While scorecards and ratings are one source of information, they should not be the ONLY source of information, nor should they replace face-to-face discussions with an individual’s healthcare provider.
The CMS Star Ratings program is one of the many ratings and scorecards available to patients and healthcare consumers. Since different quality measures and methodologies are used to calculate scores, each report card and rating must be interpreted in context. As a result, hospitals may receive high marks on one report card and low marks on another, which can be confusing to healthcare professionals and patients alike. The Michigan Health & Hospital Association encourages patients and families with questions about their hospital or healthcare needs to discuss those issues with their caregivers.
Preventing hospital-acquired conditions and patient safety as a whole are our hospitals’ first priority. Through the MHA Keystone Center, Michigan hospitals are operating one of the most comprehensive, ambitious patient safety initiatives in the country. These efforts include our work as a Hospital Improvement Innovation Network, where Michigan hospitals have been working with hospitals in Illinois and Wisconsin to reduce 11 major areas of patient harm. In addition, in January, the MHA will launch an all-new hospital quality transparency website that will voluntarily share hospitals’ performance on things like infection prevention, C-section rates, mortality and more.

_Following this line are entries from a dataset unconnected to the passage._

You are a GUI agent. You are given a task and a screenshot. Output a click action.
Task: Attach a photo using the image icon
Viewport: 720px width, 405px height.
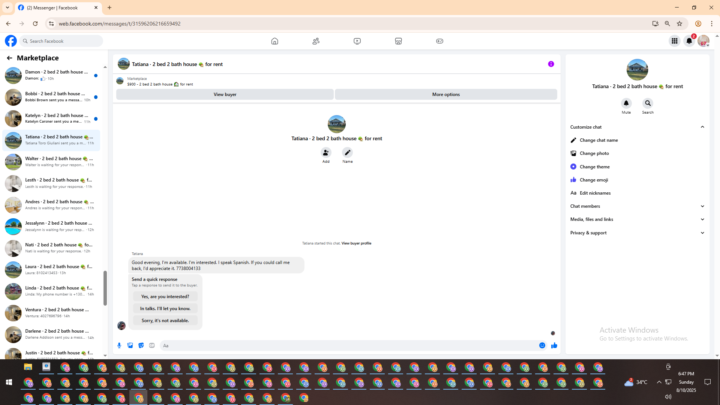pos(130,345)
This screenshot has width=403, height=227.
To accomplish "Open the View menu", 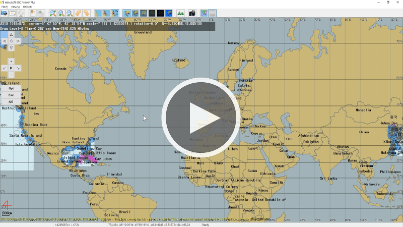I will (15, 7).
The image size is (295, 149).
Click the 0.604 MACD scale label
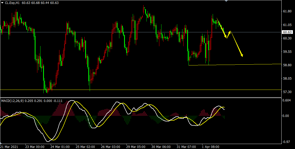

Under the current HAC Reduction program hospitals are graded on a curve, requiring 25 percent of hospitals to face HAC penalties regardless of performance improvements. In addition, the program unfairly penalizes small hospitals, hospitals that often care for the sickest patients, and those with the most complex cases -- that is wrong, and the current law needs to be reformed to more effectively promote improvement. In addition, better measures that accurately reflect performance on important issues are needed.